-- Data supplied follows --
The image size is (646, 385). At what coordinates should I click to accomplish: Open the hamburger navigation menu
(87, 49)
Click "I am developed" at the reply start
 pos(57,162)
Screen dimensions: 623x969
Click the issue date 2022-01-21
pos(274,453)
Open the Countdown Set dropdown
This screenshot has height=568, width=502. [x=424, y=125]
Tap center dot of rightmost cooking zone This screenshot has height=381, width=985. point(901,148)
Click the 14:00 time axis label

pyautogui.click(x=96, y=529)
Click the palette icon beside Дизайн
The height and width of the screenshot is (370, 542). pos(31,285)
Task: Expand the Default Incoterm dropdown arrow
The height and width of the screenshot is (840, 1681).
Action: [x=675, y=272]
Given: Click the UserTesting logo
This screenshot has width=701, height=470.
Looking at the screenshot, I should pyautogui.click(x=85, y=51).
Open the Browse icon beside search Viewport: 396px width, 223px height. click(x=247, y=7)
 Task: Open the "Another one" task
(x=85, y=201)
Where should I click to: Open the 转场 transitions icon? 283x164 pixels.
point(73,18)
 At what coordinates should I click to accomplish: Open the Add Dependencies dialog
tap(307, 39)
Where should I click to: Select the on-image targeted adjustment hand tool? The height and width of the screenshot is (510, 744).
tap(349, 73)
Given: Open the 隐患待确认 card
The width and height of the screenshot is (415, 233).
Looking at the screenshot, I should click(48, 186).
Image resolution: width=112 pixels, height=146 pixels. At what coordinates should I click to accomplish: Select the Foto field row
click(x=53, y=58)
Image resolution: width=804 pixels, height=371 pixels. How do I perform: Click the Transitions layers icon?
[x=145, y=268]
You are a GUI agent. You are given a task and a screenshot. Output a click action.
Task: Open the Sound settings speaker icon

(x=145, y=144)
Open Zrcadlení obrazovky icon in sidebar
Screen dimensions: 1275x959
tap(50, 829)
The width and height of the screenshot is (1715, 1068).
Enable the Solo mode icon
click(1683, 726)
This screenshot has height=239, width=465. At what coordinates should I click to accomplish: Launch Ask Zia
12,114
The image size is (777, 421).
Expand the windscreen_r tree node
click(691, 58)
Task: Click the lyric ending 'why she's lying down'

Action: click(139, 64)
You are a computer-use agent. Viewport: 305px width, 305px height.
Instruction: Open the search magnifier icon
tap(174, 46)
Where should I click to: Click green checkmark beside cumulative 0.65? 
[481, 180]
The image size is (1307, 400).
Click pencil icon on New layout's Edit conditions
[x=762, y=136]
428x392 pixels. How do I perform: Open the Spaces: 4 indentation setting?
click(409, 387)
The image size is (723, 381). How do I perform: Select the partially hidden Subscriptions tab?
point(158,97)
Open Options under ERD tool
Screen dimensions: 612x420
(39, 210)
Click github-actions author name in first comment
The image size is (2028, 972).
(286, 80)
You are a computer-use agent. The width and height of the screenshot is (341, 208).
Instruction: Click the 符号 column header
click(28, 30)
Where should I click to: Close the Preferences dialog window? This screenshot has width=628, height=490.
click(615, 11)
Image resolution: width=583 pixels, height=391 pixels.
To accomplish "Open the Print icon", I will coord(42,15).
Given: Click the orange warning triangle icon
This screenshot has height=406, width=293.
-- Data supplied concluded --
- **Task to carry out**: The entries above hold a line with "The image size is (777, 421)." and a later line with "Image resolution: width=583". Write out exactly those lines and all lines between, nothing more.

- **Task solution**:
The image size is (777, 421).
Expand the windscreen_r tree node
click(691, 58)
Task: Click the lyric ending 'why she's lying down'

Action: click(139, 64)
You are a computer-use agent. Viewport: 305px width, 305px height.
Instruction: Open the search magnifier icon
tap(174, 46)
Where should I click to: Click green checkmark beside cumulative 0.65? 
[481, 180]
The image size is (1307, 400).
Click pencil icon on New layout's Edit conditions
[x=762, y=136]
428x392 pixels. How do I perform: Open the Spaces: 4 indentation setting?
click(409, 387)
The image size is (723, 381). How do I perform: Select the partially hidden Subscriptions tab?
point(158,97)
Open Options under ERD tool
Screen dimensions: 612x420
(39, 210)
Click github-actions author name in first comment
The image size is (2028, 972).
(286, 80)
You are a computer-use agent. The width and height of the screenshot is (341, 208).
Instruction: Click the 符号 column header
click(28, 30)
Where should I click to: Close the Preferences dialog window? This screenshot has width=628, height=490.
click(615, 11)
Image resolution: width=583 pixels, height=391 pixels.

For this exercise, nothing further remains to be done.